Дядя много истратил денег по моему делу, много хлопотал, а я все сидел дома. Наконец меня послали в монастырь на три месяца. В монастыре я носил воду, дрова, пел и читал в церкви и исправлял там самые низшие должности, за что меня часто поили пивом, брагой и водкой.

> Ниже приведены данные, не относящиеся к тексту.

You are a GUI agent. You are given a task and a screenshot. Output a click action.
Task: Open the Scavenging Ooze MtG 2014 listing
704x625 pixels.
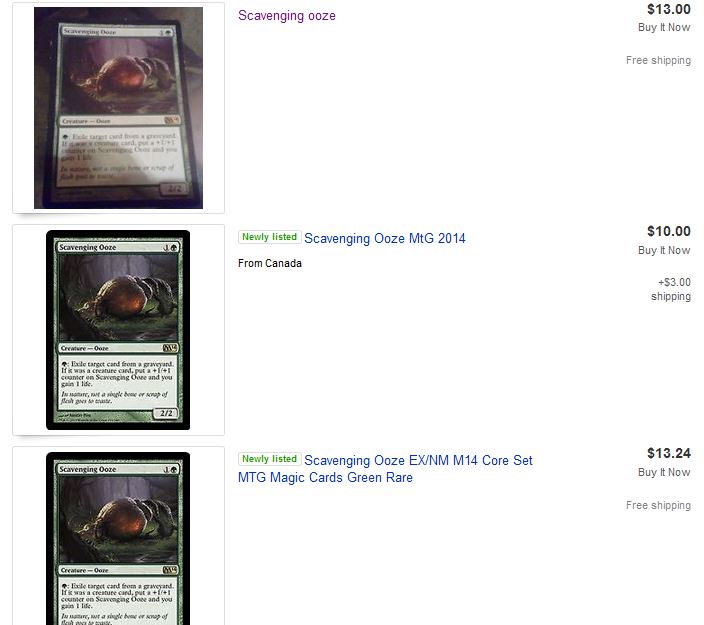[384, 238]
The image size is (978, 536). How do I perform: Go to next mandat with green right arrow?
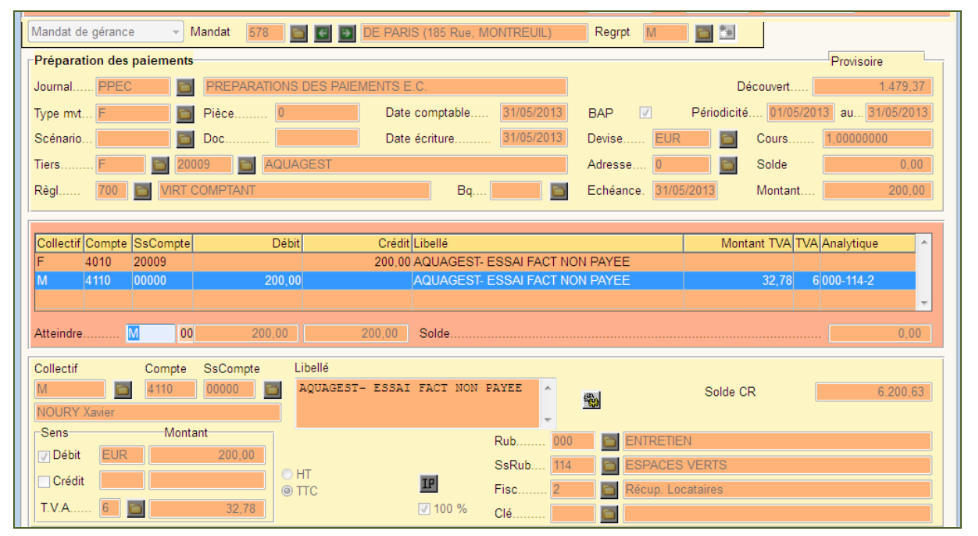346,33
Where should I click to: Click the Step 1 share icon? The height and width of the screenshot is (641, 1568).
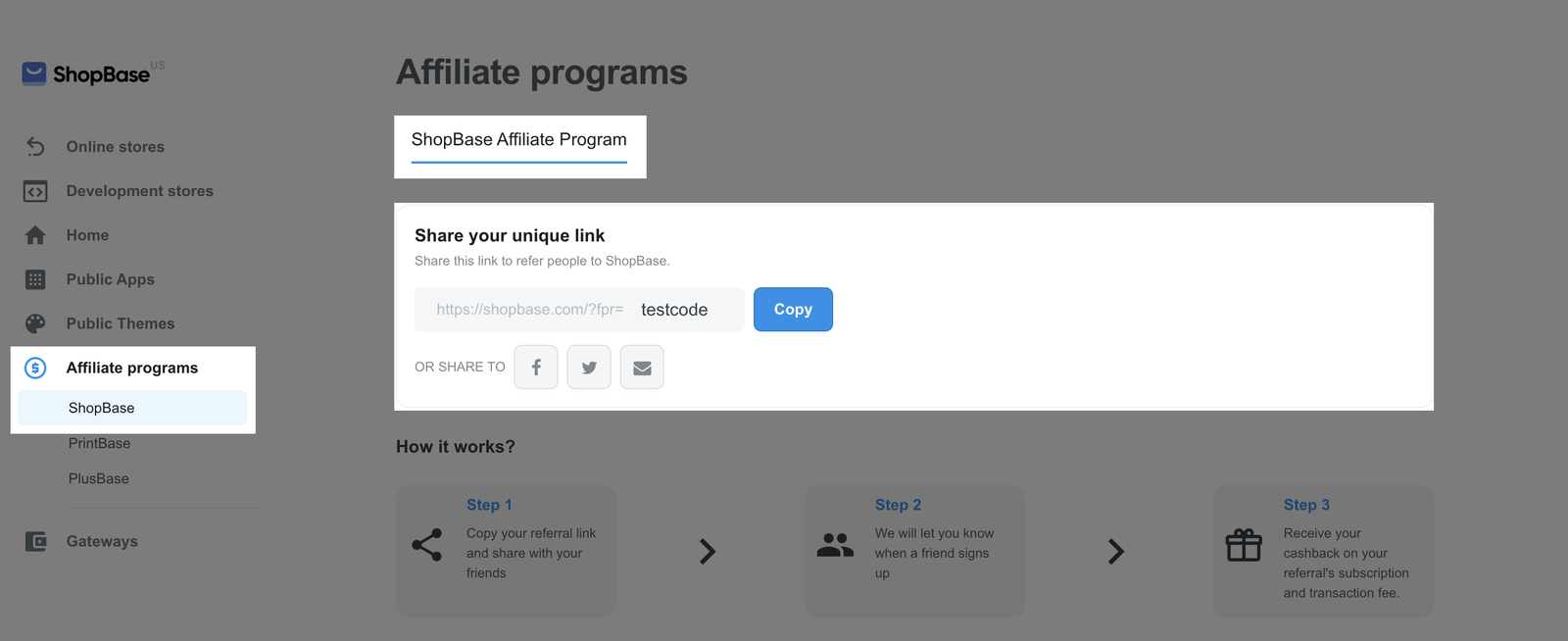point(427,545)
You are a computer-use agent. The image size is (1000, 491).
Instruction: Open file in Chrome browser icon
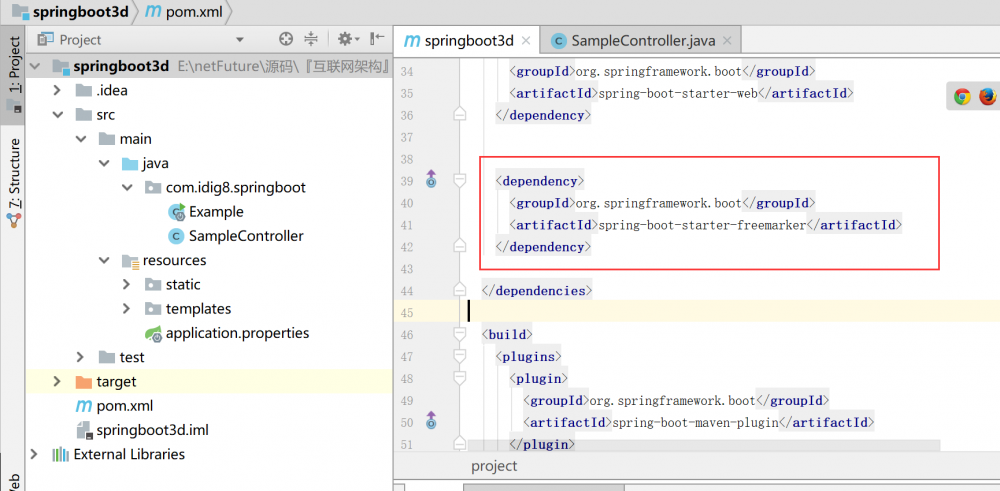coord(962,96)
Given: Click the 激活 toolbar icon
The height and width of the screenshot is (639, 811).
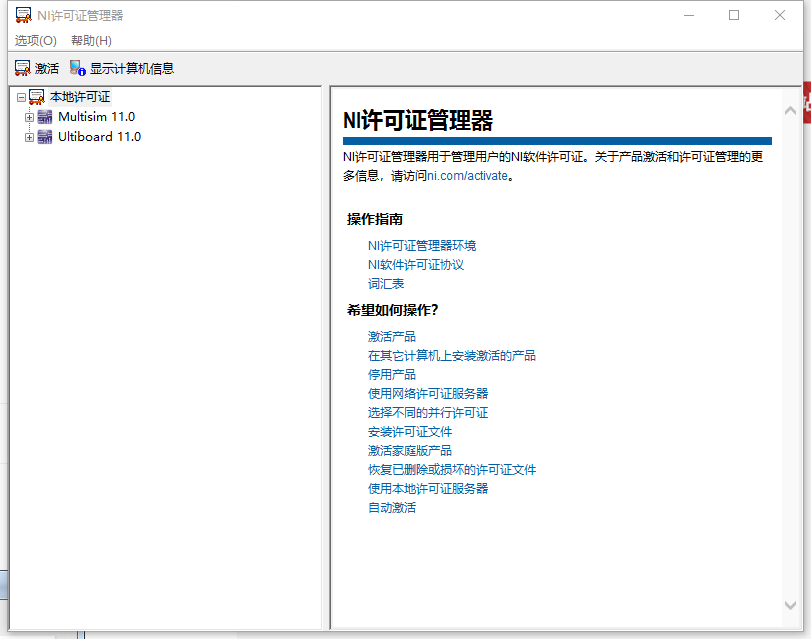Looking at the screenshot, I should 23,67.
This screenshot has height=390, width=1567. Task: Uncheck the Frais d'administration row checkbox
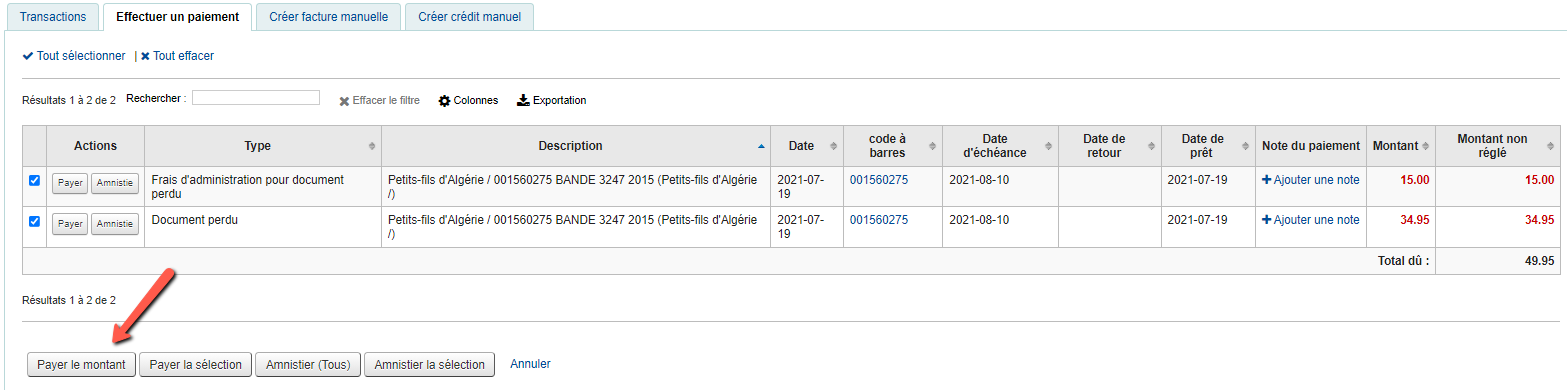click(x=34, y=181)
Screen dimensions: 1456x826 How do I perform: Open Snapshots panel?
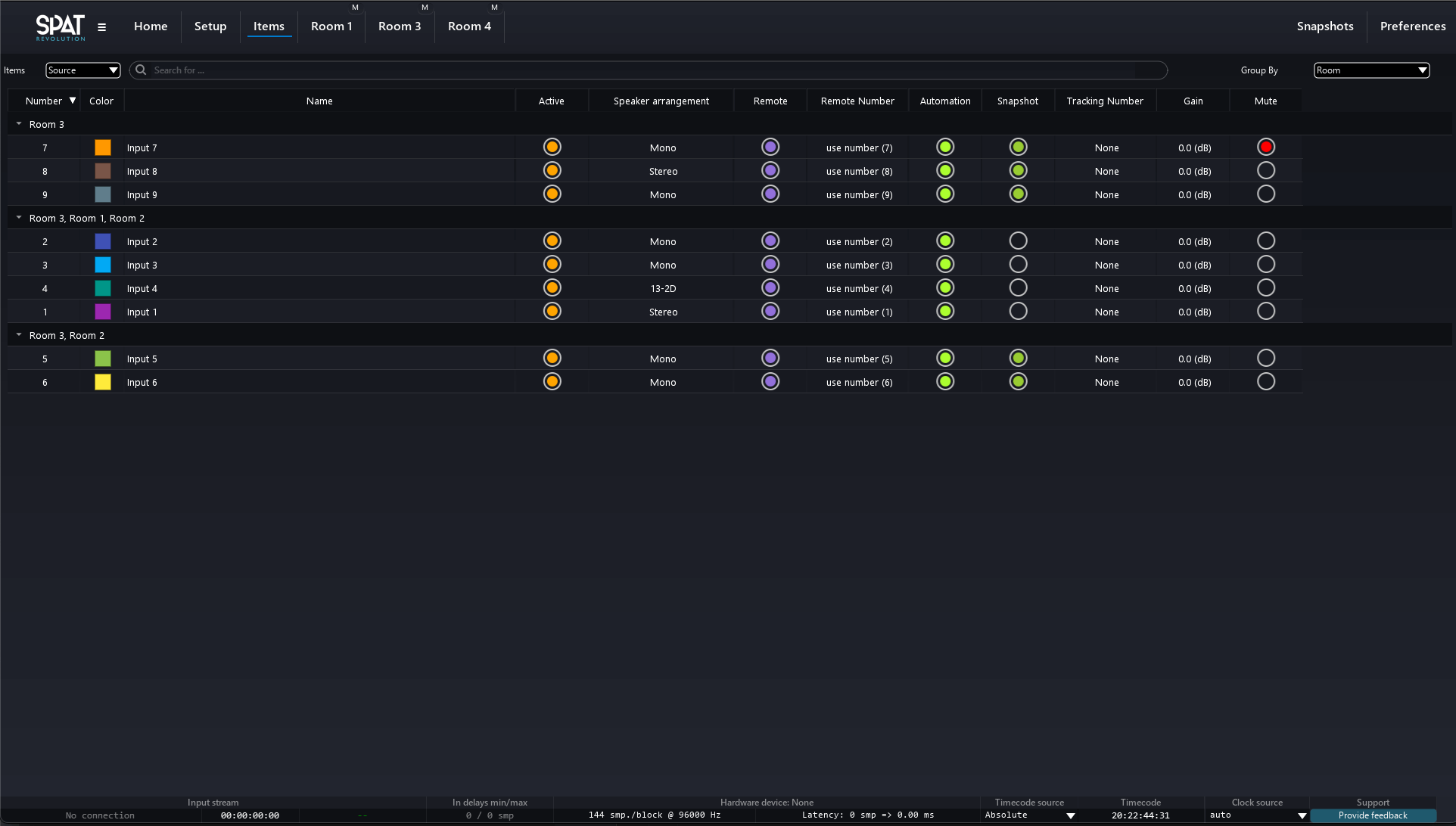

Многому я насмотрелся в монастыре. Мне нравилась тамошняя жизнь, потому что многие там решительно ничего не делали. Мне весело там было; но и не нравилось то в них, что они живут по полумонашески и полусветски. Там я видел только черные рясы, а жизнь была такая же, как у светского духовенства… Сначала мне хотелось остаться там, но когда я пожил среди братии, пригляделся к ним и понял, что еще не нищий и могу сам приобретать себе кусок хлеба честным, безукоризненным трудом, я разубедился в прежних своих намерениях… Уж разве, думал я, совсем состареюсь, или мне будет лень работать в мире, - тогда изберу себе этот образ жизни. А к этому заключению я пришел уже тогда, когда кончался срок моего пребывания там, и потому, что один добрый и образованный монах жалел меня. Он говорил мне много о своем житии, в которое он попал не по своему желанию.